Los pobladores de esos lugares desconfían tanto de extraños como de conocidos, ya que los extorsionistas llaman por teléfono y dan a entender que conocen todo sobre ellos. “Nos dicen dónde vivimos, qué carro tenemos, dónde trabajamos, cuántos hijos procreamos, dónde estudian y muchas otra cosas”, relató un vecino de Salamá, que prefirió no ser identificado.

Luego amenazan con daños a las víctimas y sus familiares si no se les da una fuerte cantidad de dinero. “Esta debe ser depositada en una cuenta bancaria, o dejada en algún lugar específico a cierta hora”, expuso otro de los afectados.

Sosa argumentó que la mayoría de quejas no prospera en capturas y condenas de extorsionadores, debido a que los denunciantes no continúan el proceso.

Capturas

Un caso que tuvo resultados se registró el año pasado en Salamá, cuando fueron rastreadas las llamadas y se capturó a dos mujeres miembros de la Policía Nacional Civil (PNC), cuando retiraban el dinero de una agencia bancaria en Escuintla.

En otros casos, se ha determinado que las llamadas provenían de un centro de detención. Los presos que las efectuaban tienen contactos en el exterior para recoger o sacar el dinero en las cuentas bancarias. Las llamadas también son hechas desde algunas zonas de la capital.

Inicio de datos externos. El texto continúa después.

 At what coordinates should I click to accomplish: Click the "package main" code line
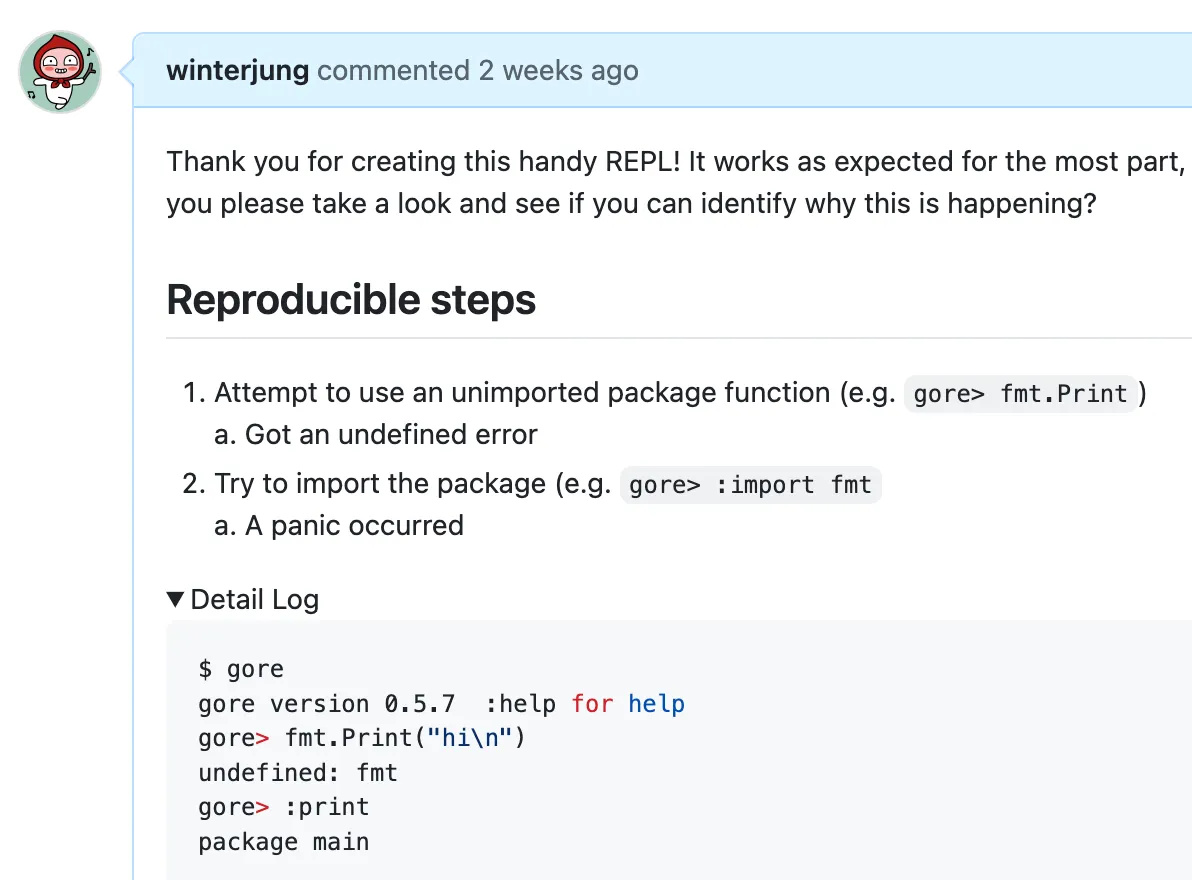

Guillermo Muñoz, de la PDH, detalló sobre el caso denunciado por una mujer en San Miguel Chicaj, en diciembre pasado, y donde se logró la captura de dos personas cuando retiraban el dinero en una agencia bancaria de Amatitlán, Guatemala. “Al principio, el caso no prosperaba por lo que tuvimos que presionar a las autoridades para agilizarlo”, manifestó.

Mientras, Narciso Ixtecoc, vecino de San Miguel Chicaj, relató que el hostigamiento en su contra cesó, luego que presentó la denuncia en la PNC.

Por aparte, Rodolfo Hernández, de Salamá, contó que varias personas de su barrio empezaron a ser extorsionadas, pero se organizaron, investigaron quienes eran y los expulsaron de allí.

Otros vecinos citaron que muchas veces las autoridades no hacen nada para ayudarlos.

Sergio Alvarado, comerciante de Salamá, expuso que las extorsiones dañan la economía y la imagen del departamento. “Repercute en el empresario grande y pequeño, ya que hay inseguridad para invertir. Algunos prefieren irse de aquí”, razonó.

Pidió al nuevo ministro de Gobernación, Vinicio Gómez, que tome acciones inmediatas para remediar esta situación.